Elicitation

douglas adams vindication

Elicitation is a funny category. You can ask a question, you can ask a leading question, you can leave a hint. You can give step-by-step instructions. You can do socratic tutoring. Of course I am naming a generic problem in an obtuse way, there are no neat platonic tests. Also if you are eliciting humans We can talk about elicitation in the meanwhile. By way of demonstration: today models are badly under-elicited. I’m not sure what I mean by that, but I’m quite sure it’s true. Distinguish from the general "capabilities overhang" idea. Which I also buy.

\ The good stuff is stuck inside, you’ve just got to get it out. Elicitation is pulling something from the model. You can “hand-elicit” models (that's what you are doing when you use them).

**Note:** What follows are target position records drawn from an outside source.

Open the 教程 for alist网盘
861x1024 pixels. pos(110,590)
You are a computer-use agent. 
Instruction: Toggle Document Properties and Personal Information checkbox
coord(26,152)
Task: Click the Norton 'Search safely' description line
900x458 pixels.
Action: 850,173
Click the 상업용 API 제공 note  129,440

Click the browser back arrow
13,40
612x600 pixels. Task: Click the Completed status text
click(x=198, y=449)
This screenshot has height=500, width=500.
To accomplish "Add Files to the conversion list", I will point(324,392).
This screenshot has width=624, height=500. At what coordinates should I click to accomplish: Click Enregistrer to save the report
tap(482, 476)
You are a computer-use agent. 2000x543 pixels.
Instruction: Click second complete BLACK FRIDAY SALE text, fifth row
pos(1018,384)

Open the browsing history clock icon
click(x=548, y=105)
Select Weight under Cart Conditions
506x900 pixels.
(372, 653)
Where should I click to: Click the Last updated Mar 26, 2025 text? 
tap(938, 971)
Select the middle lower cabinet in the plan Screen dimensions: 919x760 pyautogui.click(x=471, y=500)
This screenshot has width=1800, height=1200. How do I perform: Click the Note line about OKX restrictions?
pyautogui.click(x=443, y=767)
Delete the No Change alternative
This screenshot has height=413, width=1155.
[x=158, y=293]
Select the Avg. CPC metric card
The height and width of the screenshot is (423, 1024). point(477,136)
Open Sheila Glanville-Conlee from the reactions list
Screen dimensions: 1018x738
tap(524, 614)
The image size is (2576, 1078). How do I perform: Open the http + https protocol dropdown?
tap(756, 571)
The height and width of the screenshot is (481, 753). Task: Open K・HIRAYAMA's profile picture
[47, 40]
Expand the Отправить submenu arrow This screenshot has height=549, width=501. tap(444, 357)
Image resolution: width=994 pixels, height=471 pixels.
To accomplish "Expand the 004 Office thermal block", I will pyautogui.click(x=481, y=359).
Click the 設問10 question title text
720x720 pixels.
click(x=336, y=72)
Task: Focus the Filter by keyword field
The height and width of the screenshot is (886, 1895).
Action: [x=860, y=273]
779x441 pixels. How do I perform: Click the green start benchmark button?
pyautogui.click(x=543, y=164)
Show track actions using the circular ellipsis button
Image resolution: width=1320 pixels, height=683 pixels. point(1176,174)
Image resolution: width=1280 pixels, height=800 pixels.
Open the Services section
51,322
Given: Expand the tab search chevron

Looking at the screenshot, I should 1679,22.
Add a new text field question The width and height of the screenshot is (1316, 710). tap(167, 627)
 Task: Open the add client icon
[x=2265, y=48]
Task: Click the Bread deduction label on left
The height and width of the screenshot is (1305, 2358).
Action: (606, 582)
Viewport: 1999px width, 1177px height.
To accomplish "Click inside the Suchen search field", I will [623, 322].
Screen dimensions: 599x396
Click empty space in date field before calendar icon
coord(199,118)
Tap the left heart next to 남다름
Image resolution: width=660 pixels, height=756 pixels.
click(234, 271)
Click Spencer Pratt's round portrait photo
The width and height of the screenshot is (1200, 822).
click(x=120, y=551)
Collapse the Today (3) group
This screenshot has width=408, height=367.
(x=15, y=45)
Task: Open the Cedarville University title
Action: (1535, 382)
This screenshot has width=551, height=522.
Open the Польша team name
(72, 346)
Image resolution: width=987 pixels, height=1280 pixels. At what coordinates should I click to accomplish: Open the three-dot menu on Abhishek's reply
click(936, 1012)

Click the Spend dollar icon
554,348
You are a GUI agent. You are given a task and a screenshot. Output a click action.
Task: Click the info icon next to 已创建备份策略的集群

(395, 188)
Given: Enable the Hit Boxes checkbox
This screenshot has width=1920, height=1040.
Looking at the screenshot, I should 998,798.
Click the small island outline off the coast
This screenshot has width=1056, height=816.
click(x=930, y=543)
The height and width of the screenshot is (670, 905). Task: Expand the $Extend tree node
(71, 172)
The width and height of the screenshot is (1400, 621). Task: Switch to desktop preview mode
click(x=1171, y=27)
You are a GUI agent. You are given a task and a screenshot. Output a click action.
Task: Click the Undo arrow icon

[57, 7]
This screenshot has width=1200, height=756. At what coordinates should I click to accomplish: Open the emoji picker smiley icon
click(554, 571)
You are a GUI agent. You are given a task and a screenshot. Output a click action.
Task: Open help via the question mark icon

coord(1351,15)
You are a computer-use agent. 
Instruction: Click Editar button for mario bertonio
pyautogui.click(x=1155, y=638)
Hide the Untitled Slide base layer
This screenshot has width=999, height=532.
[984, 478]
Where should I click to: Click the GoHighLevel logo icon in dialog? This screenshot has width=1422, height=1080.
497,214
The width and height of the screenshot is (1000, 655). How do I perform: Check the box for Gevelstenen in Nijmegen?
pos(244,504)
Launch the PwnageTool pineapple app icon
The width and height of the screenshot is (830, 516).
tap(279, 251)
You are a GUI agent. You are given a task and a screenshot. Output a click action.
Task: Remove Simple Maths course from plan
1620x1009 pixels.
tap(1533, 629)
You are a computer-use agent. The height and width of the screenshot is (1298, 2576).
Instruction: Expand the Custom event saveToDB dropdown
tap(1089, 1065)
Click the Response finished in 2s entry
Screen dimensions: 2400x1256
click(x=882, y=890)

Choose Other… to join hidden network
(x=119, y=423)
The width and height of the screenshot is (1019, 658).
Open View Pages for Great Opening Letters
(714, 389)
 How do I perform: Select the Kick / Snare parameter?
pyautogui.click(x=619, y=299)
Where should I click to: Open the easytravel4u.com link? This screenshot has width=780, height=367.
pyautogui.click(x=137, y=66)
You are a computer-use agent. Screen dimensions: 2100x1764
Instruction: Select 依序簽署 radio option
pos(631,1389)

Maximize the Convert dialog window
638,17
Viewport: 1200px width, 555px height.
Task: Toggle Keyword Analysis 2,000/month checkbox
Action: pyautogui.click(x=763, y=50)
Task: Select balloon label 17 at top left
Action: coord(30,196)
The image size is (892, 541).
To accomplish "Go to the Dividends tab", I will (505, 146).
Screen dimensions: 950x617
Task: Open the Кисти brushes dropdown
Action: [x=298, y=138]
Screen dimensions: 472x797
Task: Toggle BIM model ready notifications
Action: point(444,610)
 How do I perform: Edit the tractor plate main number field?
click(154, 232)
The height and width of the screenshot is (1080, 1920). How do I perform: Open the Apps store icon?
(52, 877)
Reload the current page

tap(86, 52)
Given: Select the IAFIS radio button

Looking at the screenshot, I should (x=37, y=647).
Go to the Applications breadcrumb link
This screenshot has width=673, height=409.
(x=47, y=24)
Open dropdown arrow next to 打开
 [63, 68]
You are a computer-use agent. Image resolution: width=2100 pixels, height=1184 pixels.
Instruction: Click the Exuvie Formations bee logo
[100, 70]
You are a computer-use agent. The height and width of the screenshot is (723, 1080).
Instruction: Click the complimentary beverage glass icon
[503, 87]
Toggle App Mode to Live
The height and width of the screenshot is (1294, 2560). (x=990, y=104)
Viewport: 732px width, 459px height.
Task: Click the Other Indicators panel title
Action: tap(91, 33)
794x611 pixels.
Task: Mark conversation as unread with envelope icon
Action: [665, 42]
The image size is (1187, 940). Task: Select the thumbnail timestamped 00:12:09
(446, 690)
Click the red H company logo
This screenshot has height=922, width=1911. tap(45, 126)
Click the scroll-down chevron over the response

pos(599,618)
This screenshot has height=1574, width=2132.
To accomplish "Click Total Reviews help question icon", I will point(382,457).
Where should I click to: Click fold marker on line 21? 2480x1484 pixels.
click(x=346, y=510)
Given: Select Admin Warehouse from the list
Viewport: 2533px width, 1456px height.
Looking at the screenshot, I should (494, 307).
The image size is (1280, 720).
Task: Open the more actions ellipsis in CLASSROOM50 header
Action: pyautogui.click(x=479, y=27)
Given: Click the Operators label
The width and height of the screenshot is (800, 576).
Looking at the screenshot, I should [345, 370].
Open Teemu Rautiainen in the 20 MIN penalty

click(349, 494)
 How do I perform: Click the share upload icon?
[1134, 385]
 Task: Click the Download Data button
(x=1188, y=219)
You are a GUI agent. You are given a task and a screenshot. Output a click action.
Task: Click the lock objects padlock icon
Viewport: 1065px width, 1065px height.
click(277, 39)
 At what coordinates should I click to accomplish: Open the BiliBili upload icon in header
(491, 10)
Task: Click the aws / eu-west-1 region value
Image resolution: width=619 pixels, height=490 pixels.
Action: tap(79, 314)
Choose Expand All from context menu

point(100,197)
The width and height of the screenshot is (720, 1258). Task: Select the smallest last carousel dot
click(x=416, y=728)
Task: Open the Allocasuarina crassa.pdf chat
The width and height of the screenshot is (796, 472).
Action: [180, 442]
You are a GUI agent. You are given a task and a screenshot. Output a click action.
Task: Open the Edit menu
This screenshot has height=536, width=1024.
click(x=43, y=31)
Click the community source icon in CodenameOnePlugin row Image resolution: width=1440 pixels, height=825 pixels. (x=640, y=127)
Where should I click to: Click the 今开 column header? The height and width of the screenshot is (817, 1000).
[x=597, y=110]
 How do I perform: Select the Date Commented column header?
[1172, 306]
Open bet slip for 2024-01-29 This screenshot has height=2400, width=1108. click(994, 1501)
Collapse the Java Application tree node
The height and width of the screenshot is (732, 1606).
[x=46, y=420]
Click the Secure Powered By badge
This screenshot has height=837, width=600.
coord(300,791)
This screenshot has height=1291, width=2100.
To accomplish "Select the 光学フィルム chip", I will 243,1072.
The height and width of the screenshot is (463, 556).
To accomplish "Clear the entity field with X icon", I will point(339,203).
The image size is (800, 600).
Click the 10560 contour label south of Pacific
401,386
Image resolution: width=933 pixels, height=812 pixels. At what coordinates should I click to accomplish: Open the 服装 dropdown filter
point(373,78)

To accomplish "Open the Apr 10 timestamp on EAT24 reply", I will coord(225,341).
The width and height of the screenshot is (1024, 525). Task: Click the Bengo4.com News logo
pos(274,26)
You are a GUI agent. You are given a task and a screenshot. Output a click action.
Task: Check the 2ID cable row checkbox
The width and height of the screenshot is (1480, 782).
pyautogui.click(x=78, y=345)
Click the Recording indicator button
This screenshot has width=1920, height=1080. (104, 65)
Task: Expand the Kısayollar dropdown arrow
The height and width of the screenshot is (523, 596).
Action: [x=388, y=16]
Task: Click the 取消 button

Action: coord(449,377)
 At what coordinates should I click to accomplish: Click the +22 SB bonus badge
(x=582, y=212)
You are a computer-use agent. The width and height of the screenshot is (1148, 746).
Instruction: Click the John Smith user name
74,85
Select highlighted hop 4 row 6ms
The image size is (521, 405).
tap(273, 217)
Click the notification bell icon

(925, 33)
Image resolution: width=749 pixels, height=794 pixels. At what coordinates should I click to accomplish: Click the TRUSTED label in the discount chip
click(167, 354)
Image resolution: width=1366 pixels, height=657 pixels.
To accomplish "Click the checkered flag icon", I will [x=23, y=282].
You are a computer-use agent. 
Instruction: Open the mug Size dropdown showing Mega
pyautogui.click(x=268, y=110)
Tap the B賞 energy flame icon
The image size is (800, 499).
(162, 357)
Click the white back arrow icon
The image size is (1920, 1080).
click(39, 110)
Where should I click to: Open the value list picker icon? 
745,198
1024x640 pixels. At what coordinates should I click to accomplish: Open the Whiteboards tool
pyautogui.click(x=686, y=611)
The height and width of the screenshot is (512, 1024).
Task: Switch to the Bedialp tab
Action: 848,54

Claude Code works a lot better for some people than it does for others. You can also do scaffolding for elicitation. Claude works a lot better in some harnesses than others. Contrast gains from elicitation with gains from external affordances. Models are bad at arithmetic, so you give them a calculator. You get a system which can do arithmetic. But you are not eliciting any latent ability. Models are bad at arithmetic, so you prompt them to “think step by step.” Now they are marginally less bad. The method routes through the model. It turns out models could do arithmetic (if with considerable effort).

On a naive view elicitation points at some category of independent facts about model capabilities. Independent facts – even if we could uniformly elicit models to get them – would not be a helpful prize, mechinterp is not so far along. What do you mean, the model has capability X? If we could see under the hood, we might identify circuits which “explain” X. When the model is a black box we are left with the bare fact, which is much less interesting.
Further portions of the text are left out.